J'ai toujours cherché à écrire le fruit de mes rêveries. Des chansons, des haïkus, des
scénarios de jeux de rôle, des exercices pédagogiques (pour le boulot), des histoires
inventées pour endormir mes enfants. En 1987 j'ai participé à un ouvrage sur le discours
politique «Je vous ai compris» publié chez Armand Colin.
Le thriller est probablement arrivé comme un prolongement naturel des scénarios de jeux de
rôle. La construction en est très proche.
9) Vous souvenez-vous de vos premiers chocs littéraires (en tant que lecteur) ?
Difficile de les nommer tous, spontanément je dirai Jules Verne, Conan Doyle, Jack London,
Fenimore Cooper pour les grands anciens puis Robert Merle, Graham Green, Pierre Boule,
Dennis Lehane, Lawrence Block, James Lee Burke, pour les plus récents. J'ajouterai une
place pour Hergé et une autre pour François Bourgeon.
10) Savez-vous à quoi servent les écrivains ? !
Mon premier roman, «Méfie-toi d'Assia» est arrivé en final du prix intramuros de Cognac. Le
jury de ce prix, créé en 2005 dans le cadre du Salon "POLAR & CO" de Cognac est composé
de détenus d'établissements pénitenciers du Poitou-Charentes (Bédenac, Niort, Rochefort,
Saintes, Angoulême et St-Martin-de-Ré).
J'ai donc, dans le cadre de ce prix, rencontré plusieurs groupes de détenus dans les
bibliothèques des prisons. Je ne sais pas si leur vision de l'écrivain est la bonne, je ne sais
pas si elle est universelle.
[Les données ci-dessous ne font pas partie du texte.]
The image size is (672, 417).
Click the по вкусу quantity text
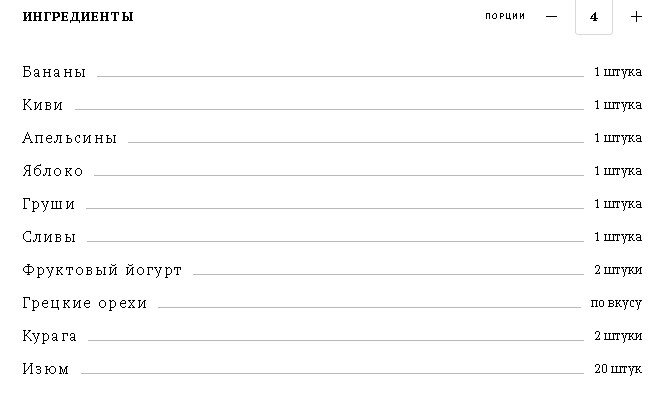click(x=616, y=303)
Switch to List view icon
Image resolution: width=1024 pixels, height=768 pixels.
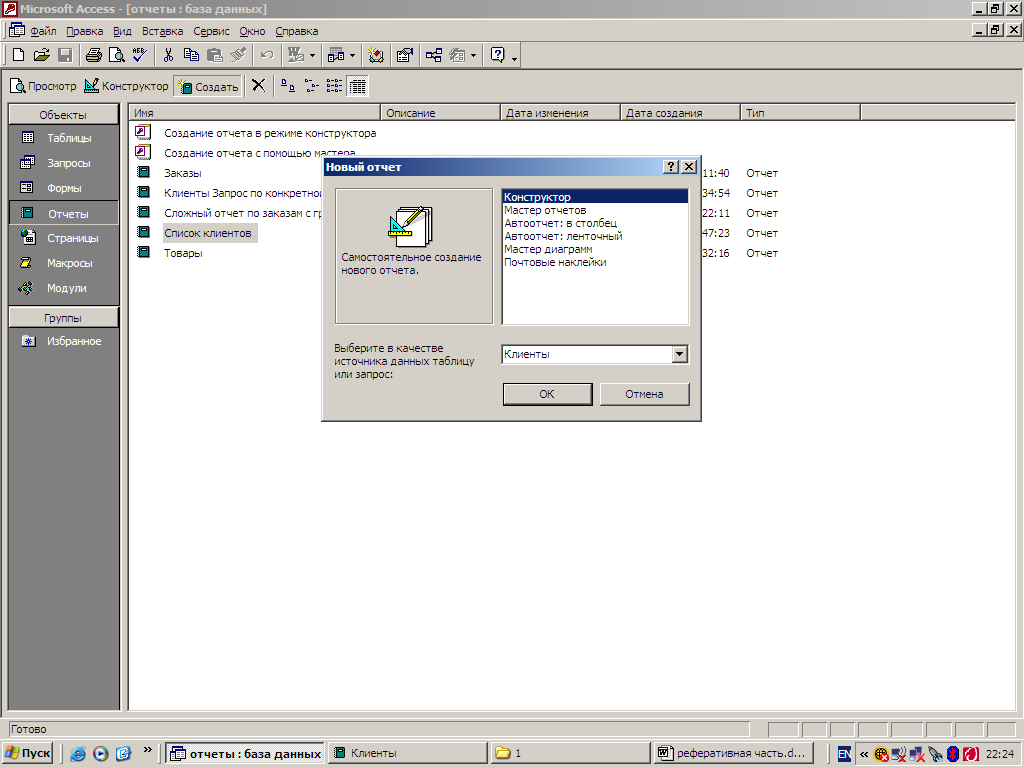click(x=334, y=86)
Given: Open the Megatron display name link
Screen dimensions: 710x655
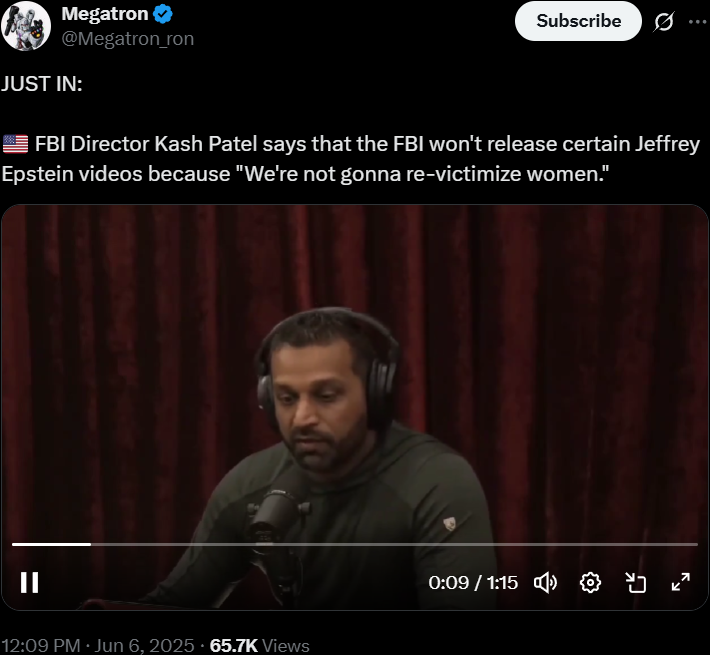Looking at the screenshot, I should click(x=105, y=14).
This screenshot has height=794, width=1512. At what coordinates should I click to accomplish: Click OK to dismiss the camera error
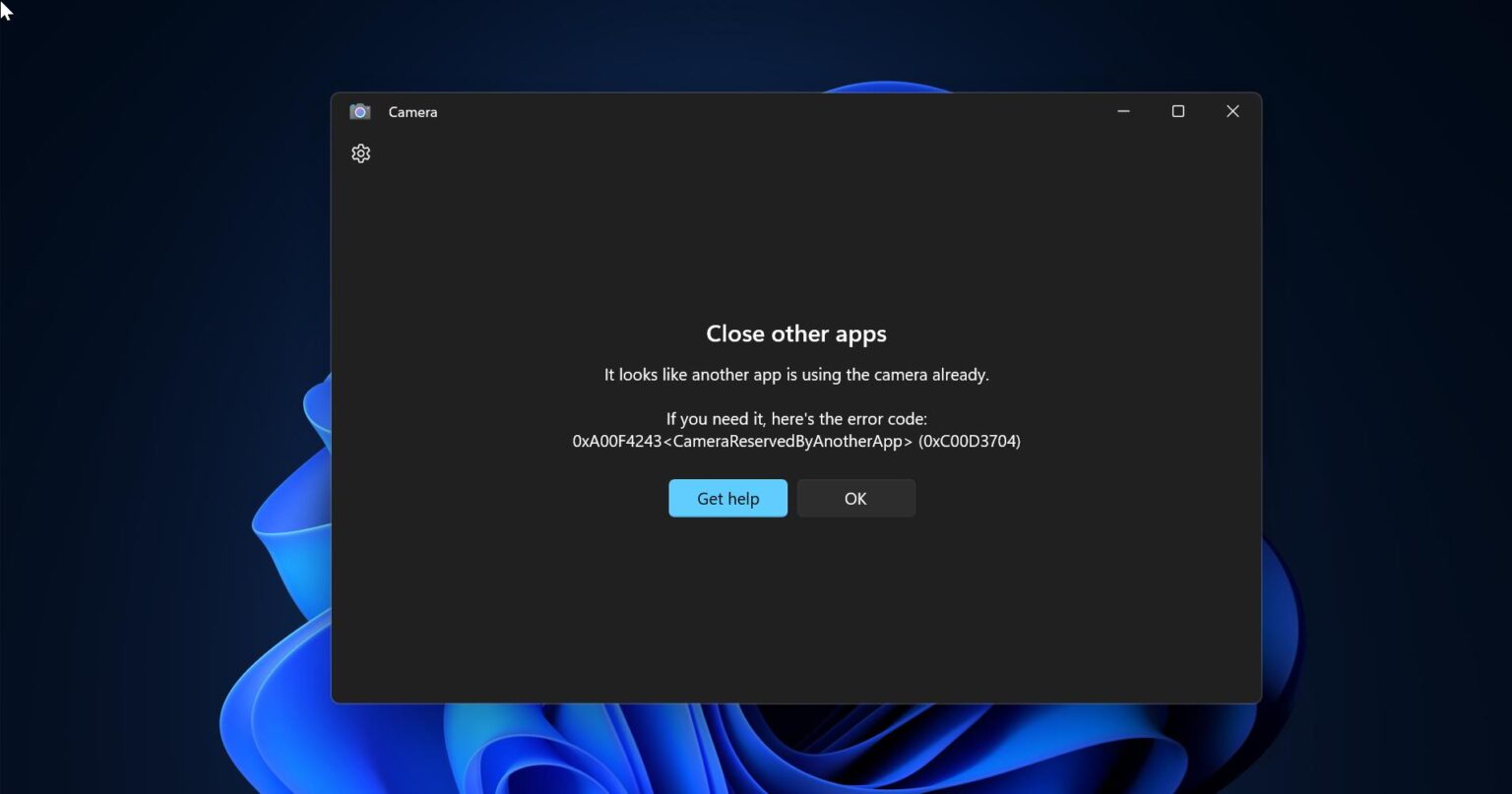(854, 498)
Nos textes en tout cas représentent la seule évasion permise, la
moins chère, la plus simple... lire s'est s'évader, aller ailleurs, dans un autre univers, se
permettre d'aspirer à un autre quotidien.
Si être écrivain sert à ça, si c'est être le moins cher des rêves autorisés, c'est déjà pas mal...
11) Quelle place tiennent les librairies dans votre vie ?
Les librairies sont des lieux à la bonne odeur de papier, de joyeuse organisation anarchique,
des lieux de convivialité, d'échange, des endroits dans lesquels on s'échappe du quotidien.
Elles sont le prolongement du texte... un lieu de rencontre.